Davanti a questa crisi mille volte abbiamo scritto della impreparazione e cecità europea, con l’Italia che dimostra da anni di non avere comunque una volontà chiara, di non voler prendere decisioni. Subisce e rinvia, intasa caserme e prefetture, suscita odi e ignoranze, non ha un piano a medio e lungo termine. Se l’Europa volesse ridurre l’immigrazione “politica” obbligherebbe quegli stati-canaglia (come l’Eritrea) a pluralismo e democrazia, ma non lo fa.
Anche papa Francesco è stato chiarissimo: ci vuole una politica di inserimento che si può affrontare con numeri contingentati, non con ondate irrefrenabili.
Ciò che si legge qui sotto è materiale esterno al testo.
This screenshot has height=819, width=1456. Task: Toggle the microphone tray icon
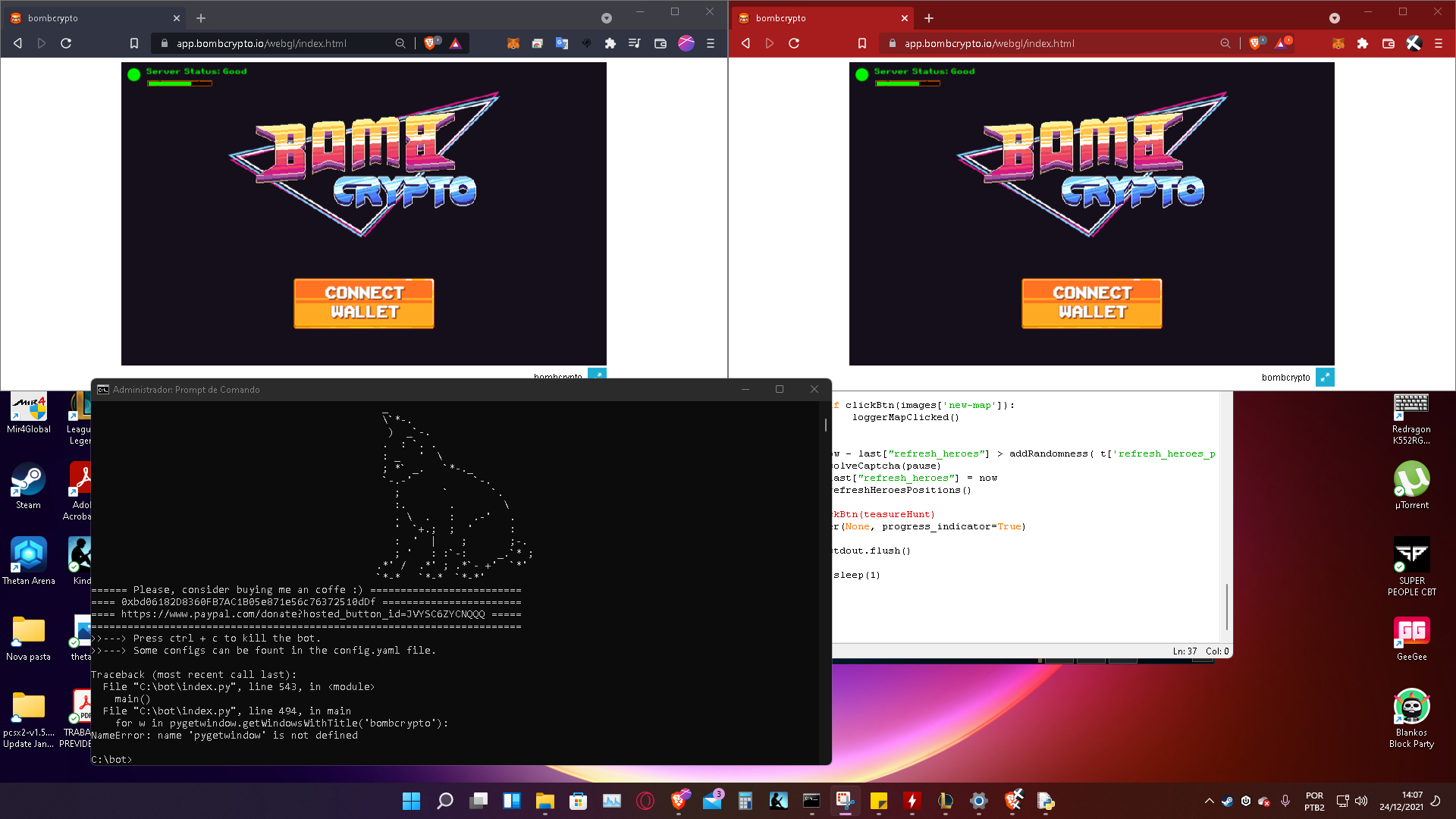[1285, 802]
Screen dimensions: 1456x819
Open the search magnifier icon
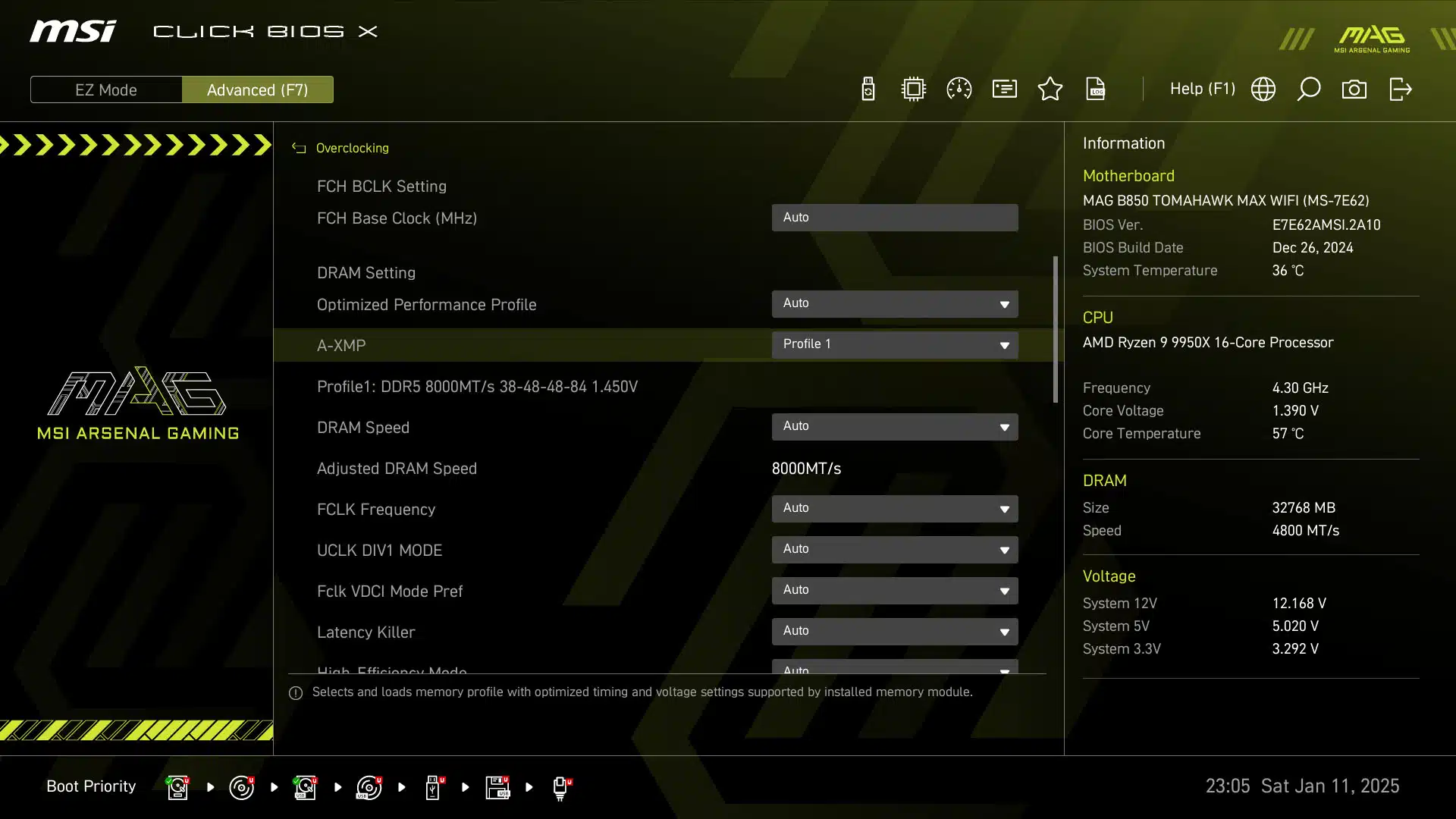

E’ ora che coralmente si dica “stop” e si respingano tutti gli immigrati “economici” salvo quelli che con quote chiare passino un filtro all’estero fornendo una documentazione non esasperata, ma sufficiente. Mille volte ho notato l’assurdità di cercare il pelo nell’uovo (quando non apertamente sollecitare una mancia…) per concedere un visto a chi cerca di seguire la trafila burocratica ossessionante e non facilitata presso i nostri consolati per poi invece aprire le porte a tutti quelli che arrivano senza neppure i documenti: è la fiera dell’assurdo.
Il 2017 deve essere l’anno della scelta o il sistema andrà in corto-circuito favorendo gesti estremi di odio razzista, il peggiore e stupido odio possibile. Pensare che criminali come Anis Amri possano sbarcare in Sicilia, rimanere quattro anni dentro e fuori dalle carceri italiane, essere segnalato e denunciato ma non essere espulso né più rintracciato fino a che ha ammazzato persone innocenti la dice lunga sui “buchi” dei nostri sistemi di sicurezza, ma anche sulla nostra ipocrisia.